__TASK DESCRIPTION__.
Your task is to return exactly the lines that run from the one containing "This screenshot has height=1224, width=1106." through the end of the listing below, without any pictures.

__RECORD SET__.

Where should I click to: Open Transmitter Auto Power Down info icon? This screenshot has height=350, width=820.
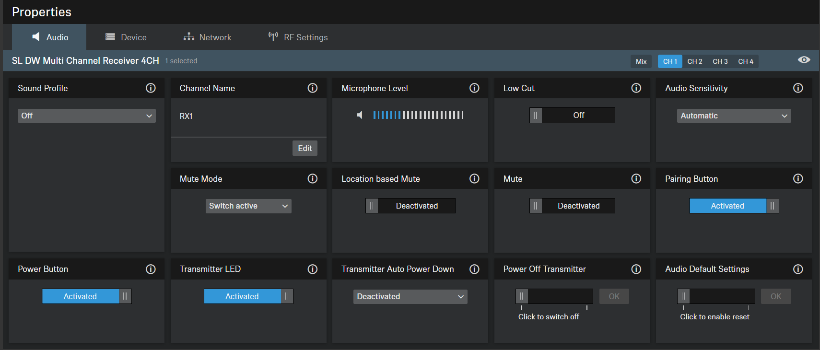[474, 269]
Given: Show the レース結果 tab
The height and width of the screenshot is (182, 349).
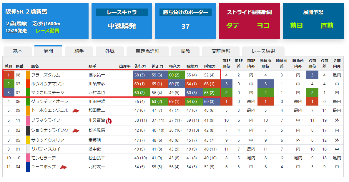Looking at the screenshot, I should [x=263, y=51].
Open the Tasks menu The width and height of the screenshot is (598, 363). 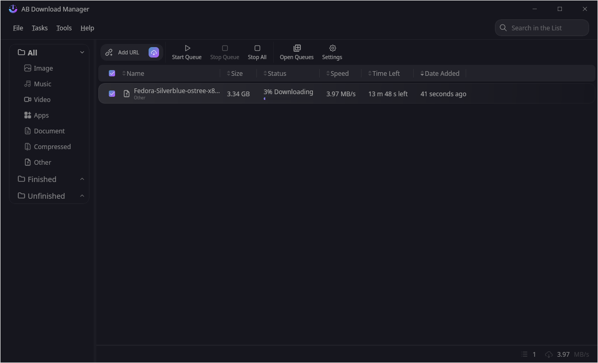pyautogui.click(x=39, y=28)
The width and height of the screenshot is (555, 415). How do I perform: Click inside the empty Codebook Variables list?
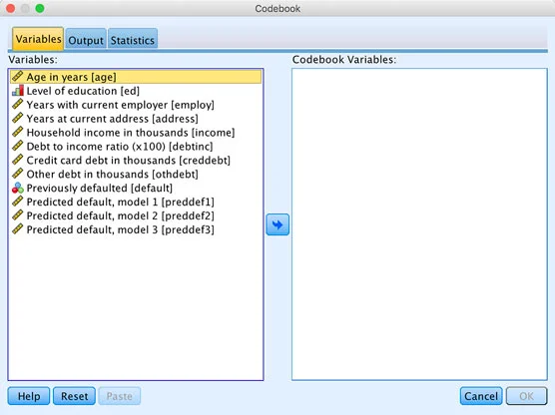(419, 224)
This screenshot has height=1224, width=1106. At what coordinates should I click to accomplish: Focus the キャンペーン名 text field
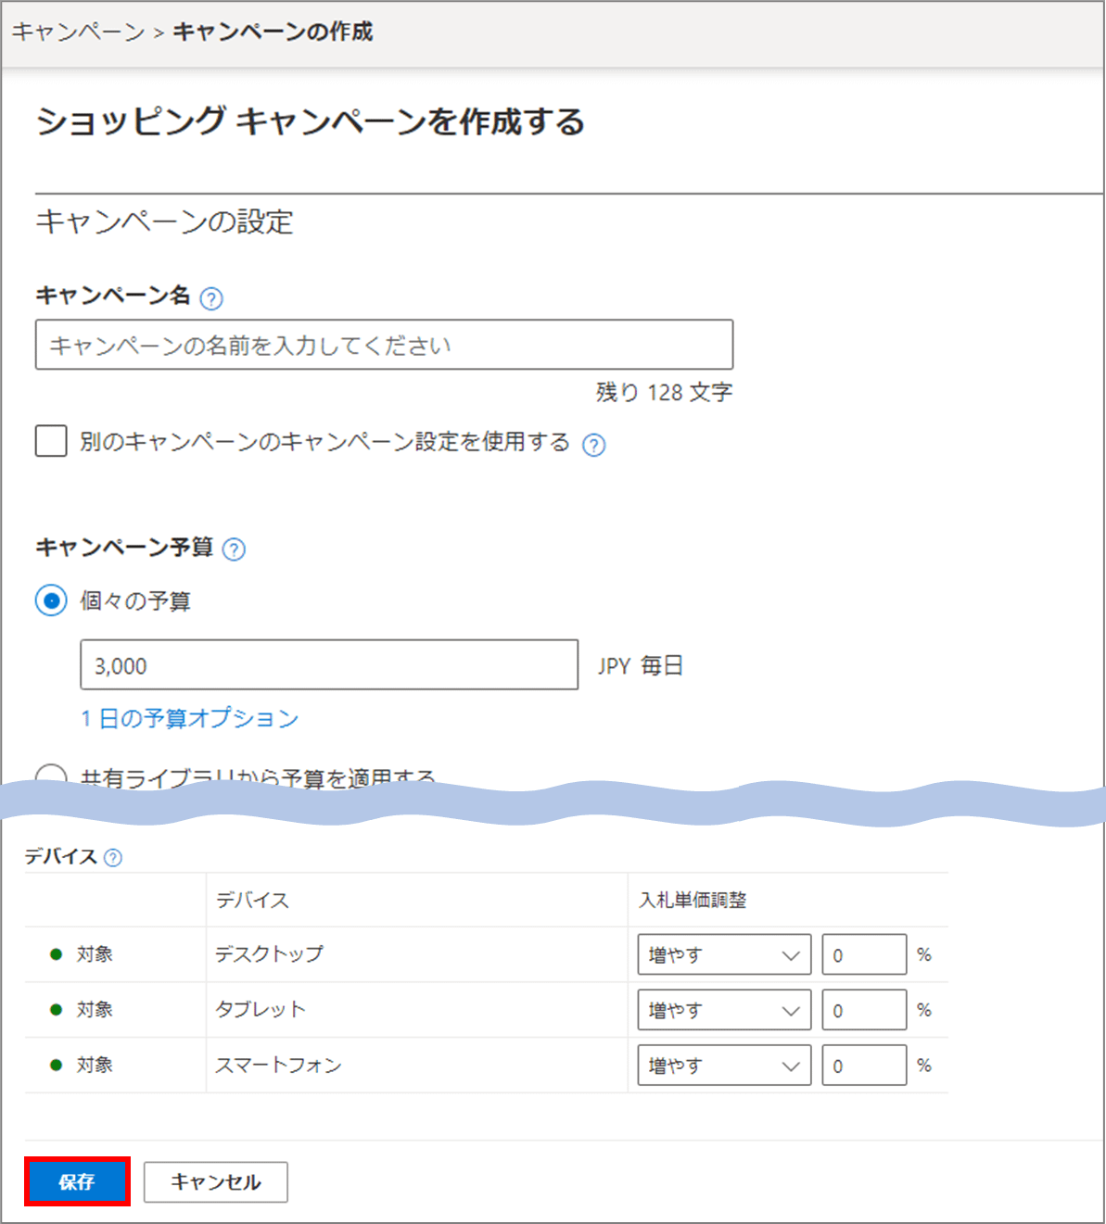(x=384, y=346)
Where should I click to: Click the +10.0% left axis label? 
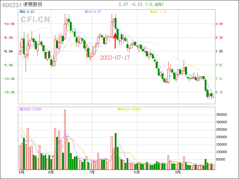pyautogui.click(x=9, y=24)
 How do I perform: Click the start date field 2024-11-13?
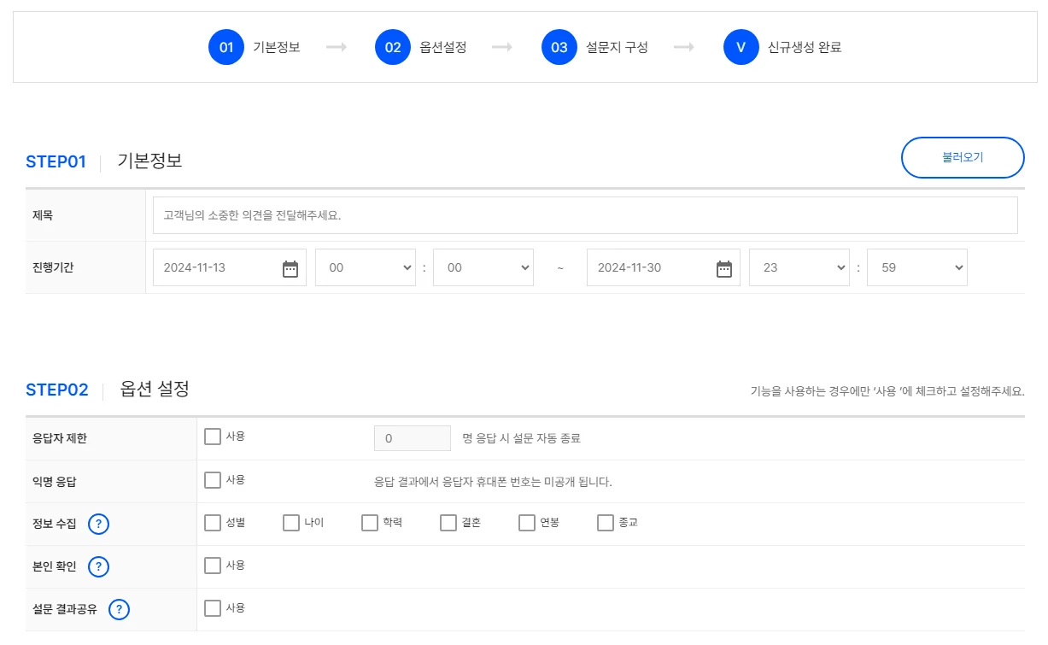(x=214, y=267)
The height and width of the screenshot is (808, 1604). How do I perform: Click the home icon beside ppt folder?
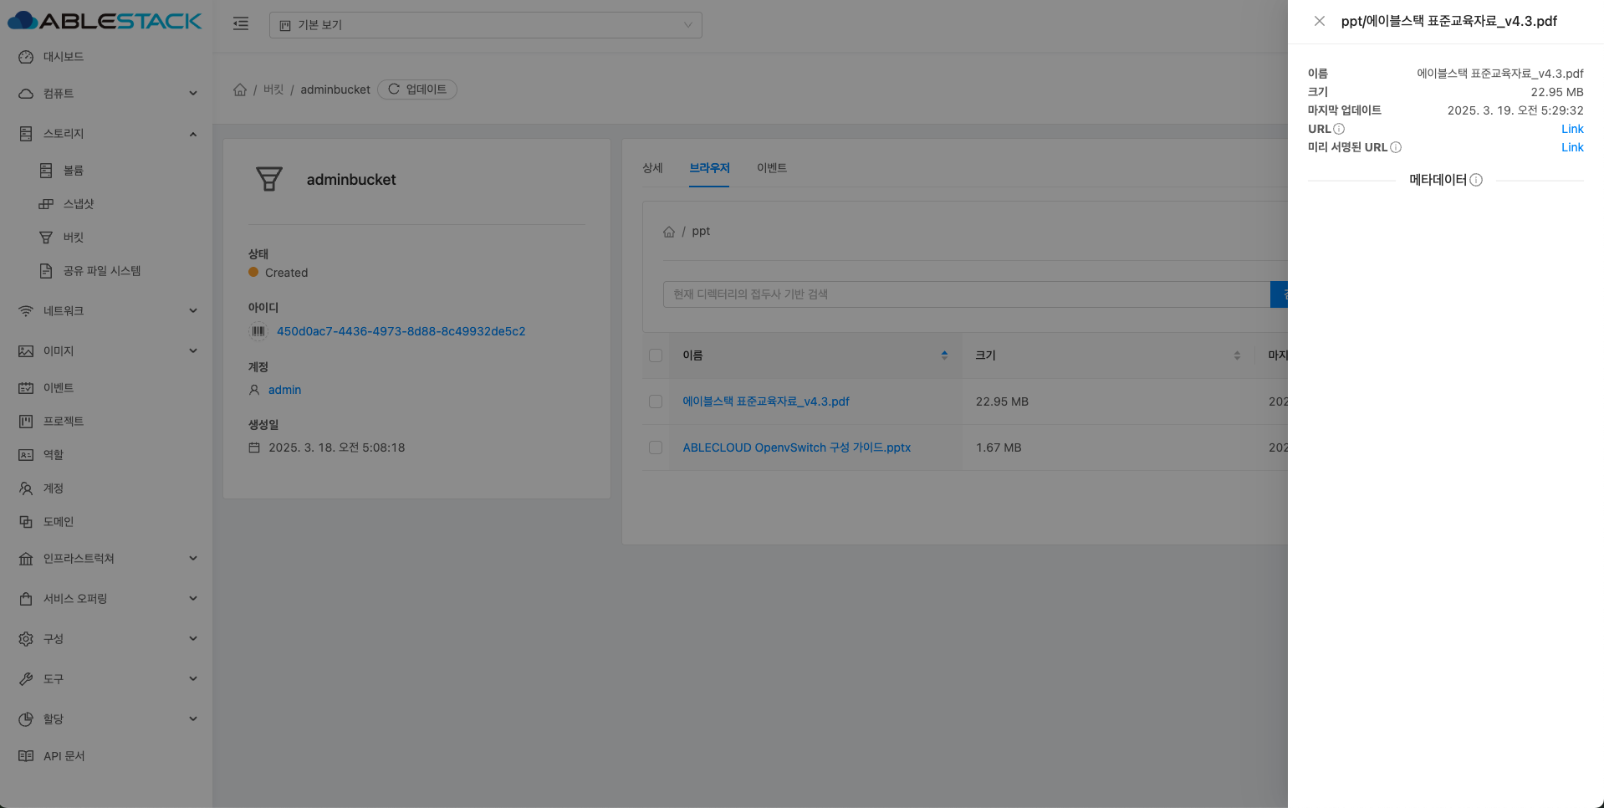[669, 232]
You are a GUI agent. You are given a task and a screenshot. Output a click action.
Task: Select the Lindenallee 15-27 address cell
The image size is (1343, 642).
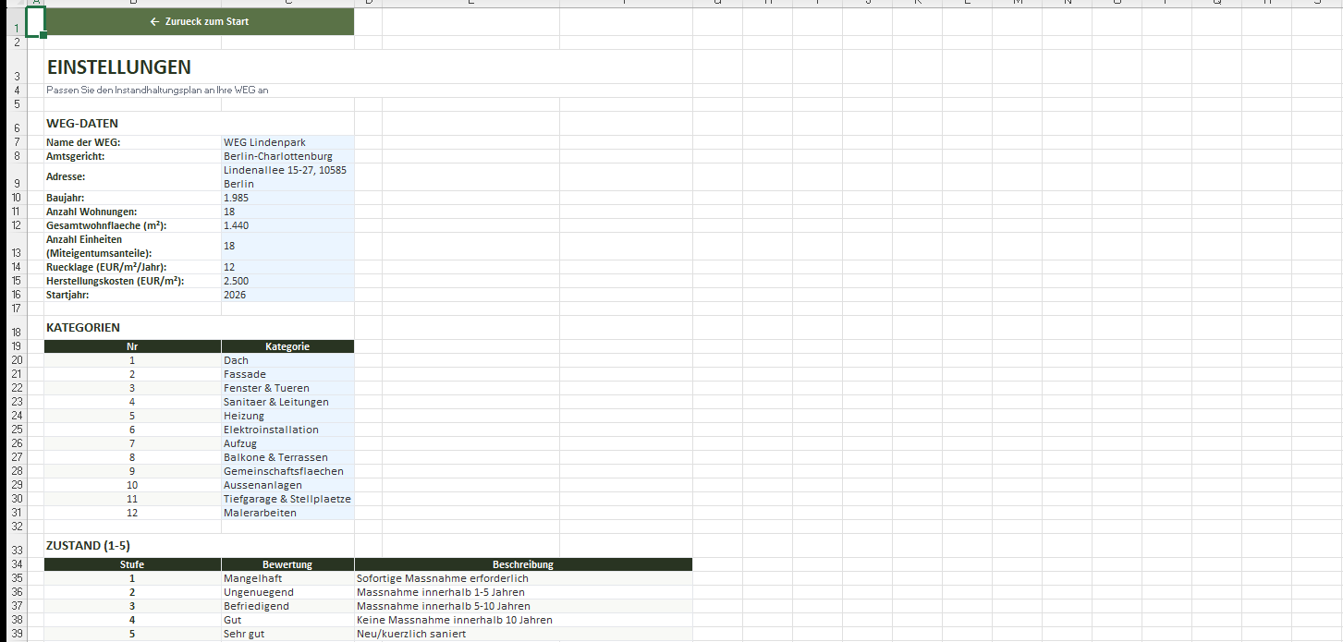(x=287, y=176)
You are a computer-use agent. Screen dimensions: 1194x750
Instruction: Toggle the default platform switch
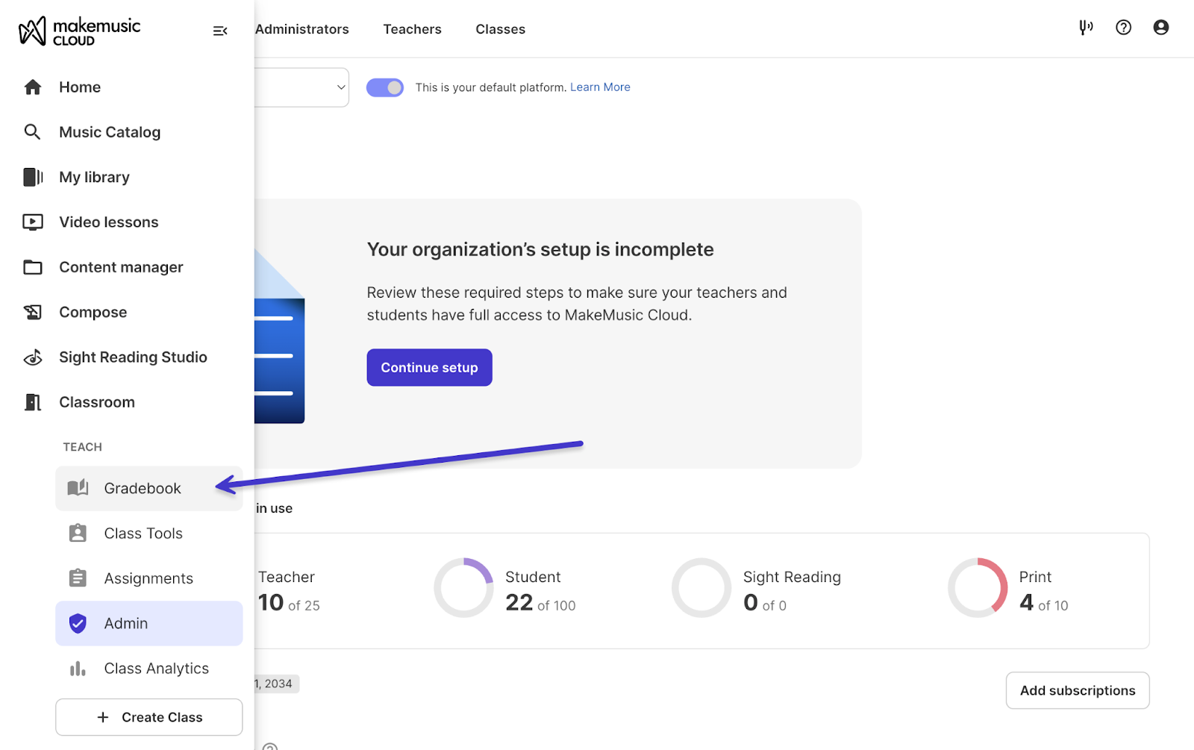(x=385, y=87)
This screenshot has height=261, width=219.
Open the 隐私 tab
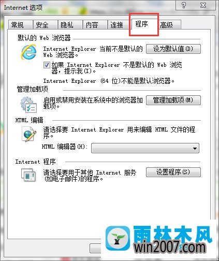coord(70,25)
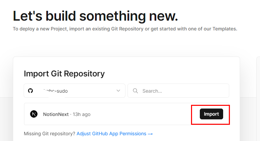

__EXERCISE RESULT__.
This screenshot has height=1224, width=1106. At what coordinates should I click to accomplish: Focus the キャンペーン名 text field
(x=384, y=346)
Where should I click to: Click the +10.0% left axis label? 
pyautogui.click(x=9, y=24)
 How do I perform: Click the start date field 2024-11-13?
(x=214, y=267)
The height and width of the screenshot is (808, 1604). How do I perform: Click the home icon beside ppt folder?
[669, 232]
You are a GUI agent. You are given a task and a screenshot. Output a click action.
Task: Select the Lindenallee 15-27 address cell
The image size is (1343, 642).
(x=287, y=176)
You are a computer-use agent. Screen dimensions: 1194x750
Instruction: Toggle the default platform switch
(x=385, y=87)
This screenshot has height=261, width=219.
Open the 隐私 tab
coord(70,25)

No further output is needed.